新型コロナウイルス終息祈願 比叡山延暦寺で恒例の大護摩

 天台宗総本山の比叡山延暦寺(大津市坂本本町)で13日、「比叡の大護摩(ごま)」が営まれ、新型コロナウイルスの終息や世界平和などを祈願した。護摩木約15万本が炎に投じられ、集まった人々はじっと手を合わせていた。

 比叡の大護摩は、延暦寺の僧侶と全国の回峰行者、参拝者が一体となって祈りをささげる法要で、昭和62年に開かれた世界平和を祈る「比叡山宗教サミット」を機に、平成2年に始まった。
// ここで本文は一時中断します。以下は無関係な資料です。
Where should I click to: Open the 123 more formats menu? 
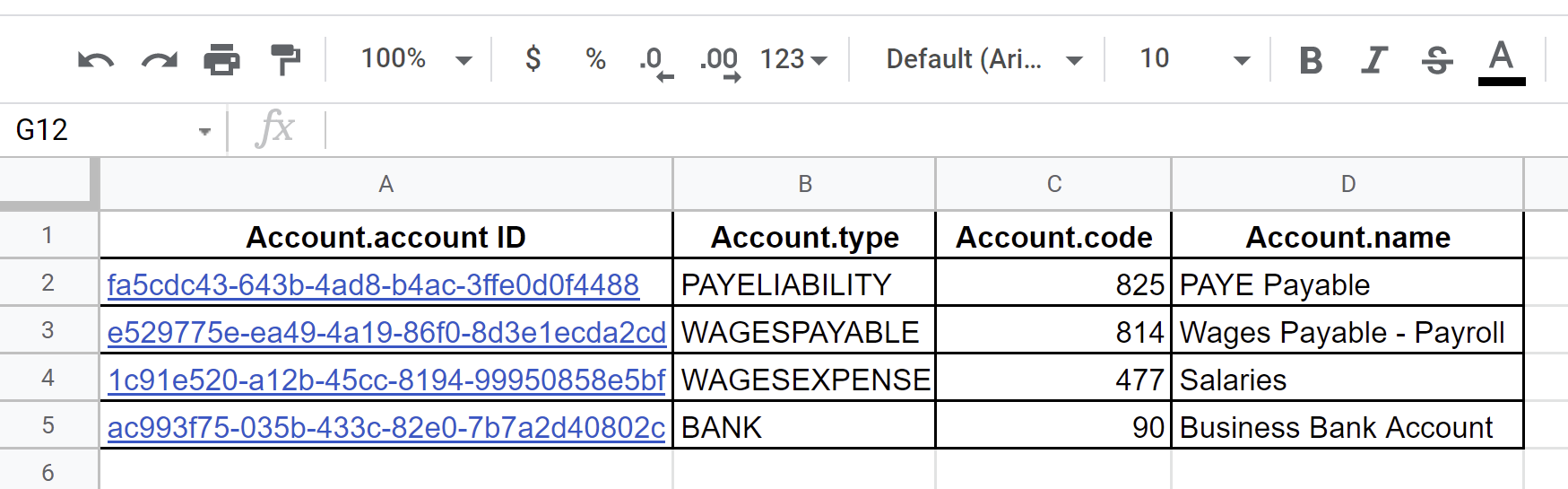point(793,59)
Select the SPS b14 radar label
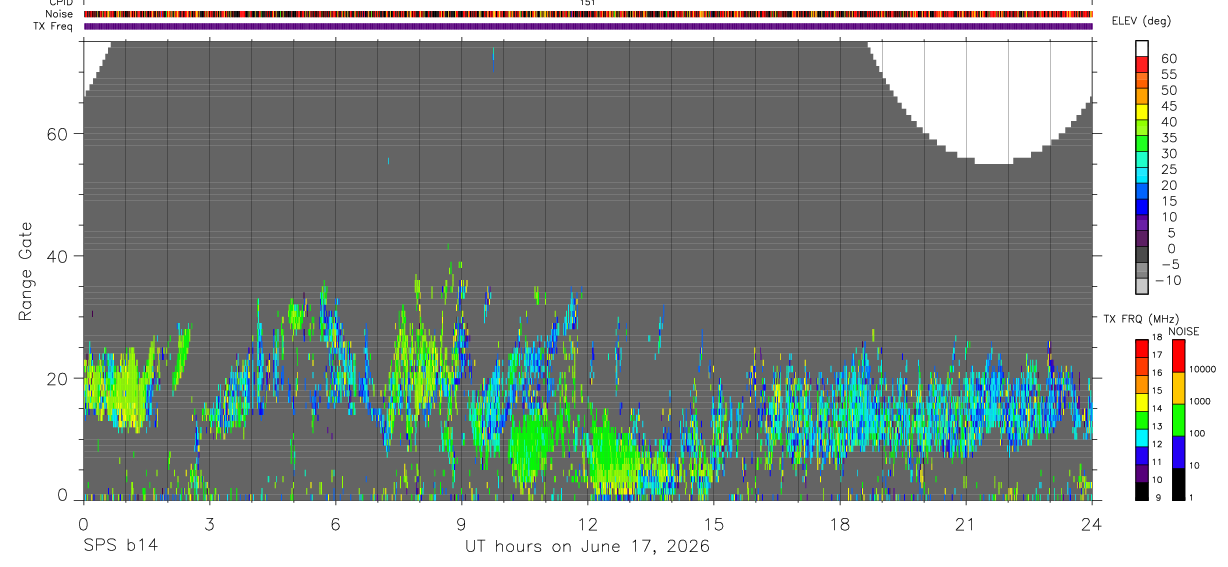The width and height of the screenshot is (1228, 567). point(120,545)
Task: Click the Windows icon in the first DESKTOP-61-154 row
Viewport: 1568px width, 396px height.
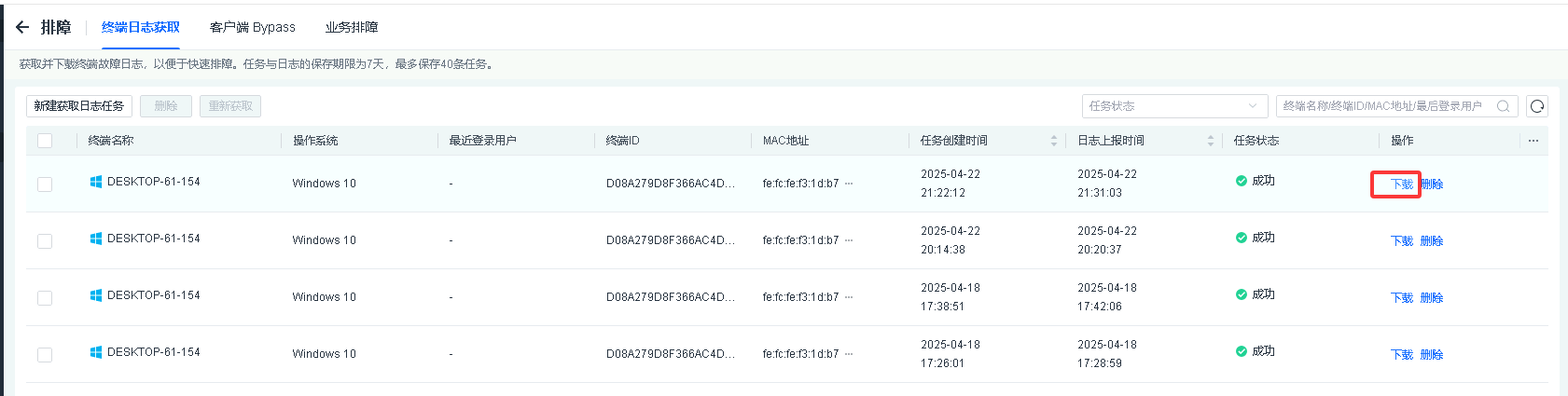Action: click(95, 182)
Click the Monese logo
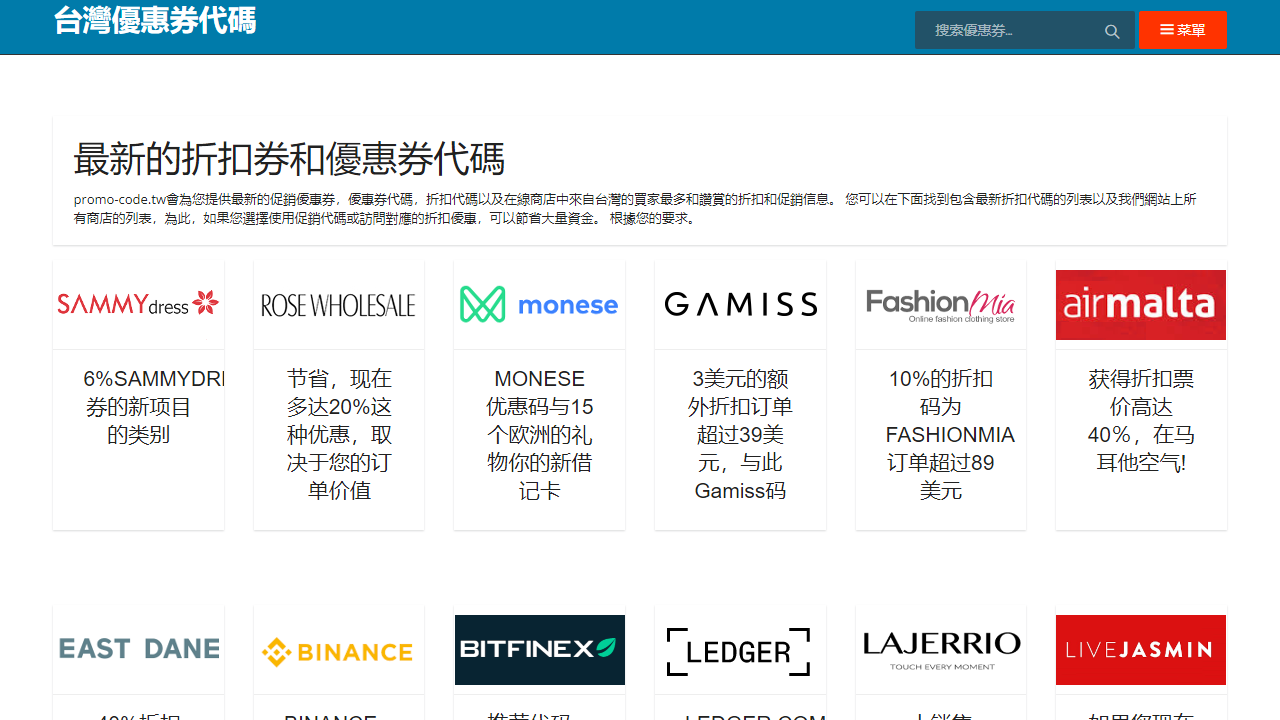 (x=539, y=305)
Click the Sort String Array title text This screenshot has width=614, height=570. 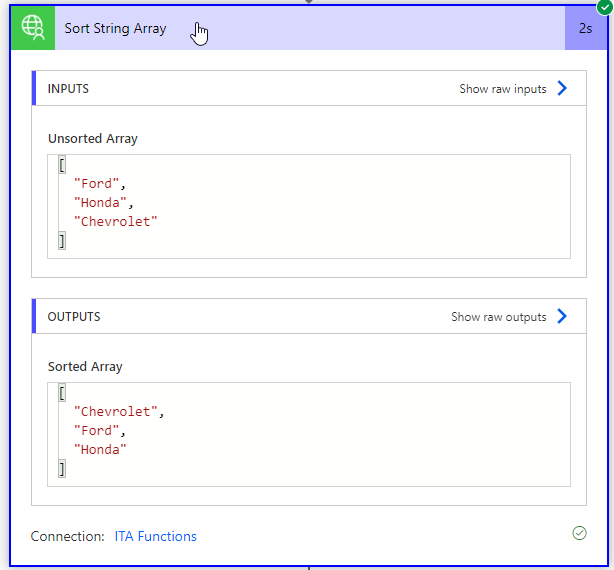(116, 28)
今では、比叡山に春を告げる恒例行事として定着している。

 新型コロナウイルスの影響で、各地で不特定多数が集まる催しが中止となる中、「こういう時期だからこそ祈りを大切にしていきたい」(担当者)と開催を決めたという。

 この日は感染を予防しようと、提供する予定だった厄除けの小芋炊きや甘酒を取りやめたほか、会場の入り口には消毒液を設置。マスク姿の参拝者が見守る中、行者らが護摩木を次々と投げ入れると、勢いよく炎が燃え上がった。

 毎年必ず訪れるという京都市西京区のパートの女性(70)は「今年は行くか迷ったが、皆でこの国の人々の健康を祈らなければと思い、参加した。早く新型コロナウイルスが終息してほしい」と話していた。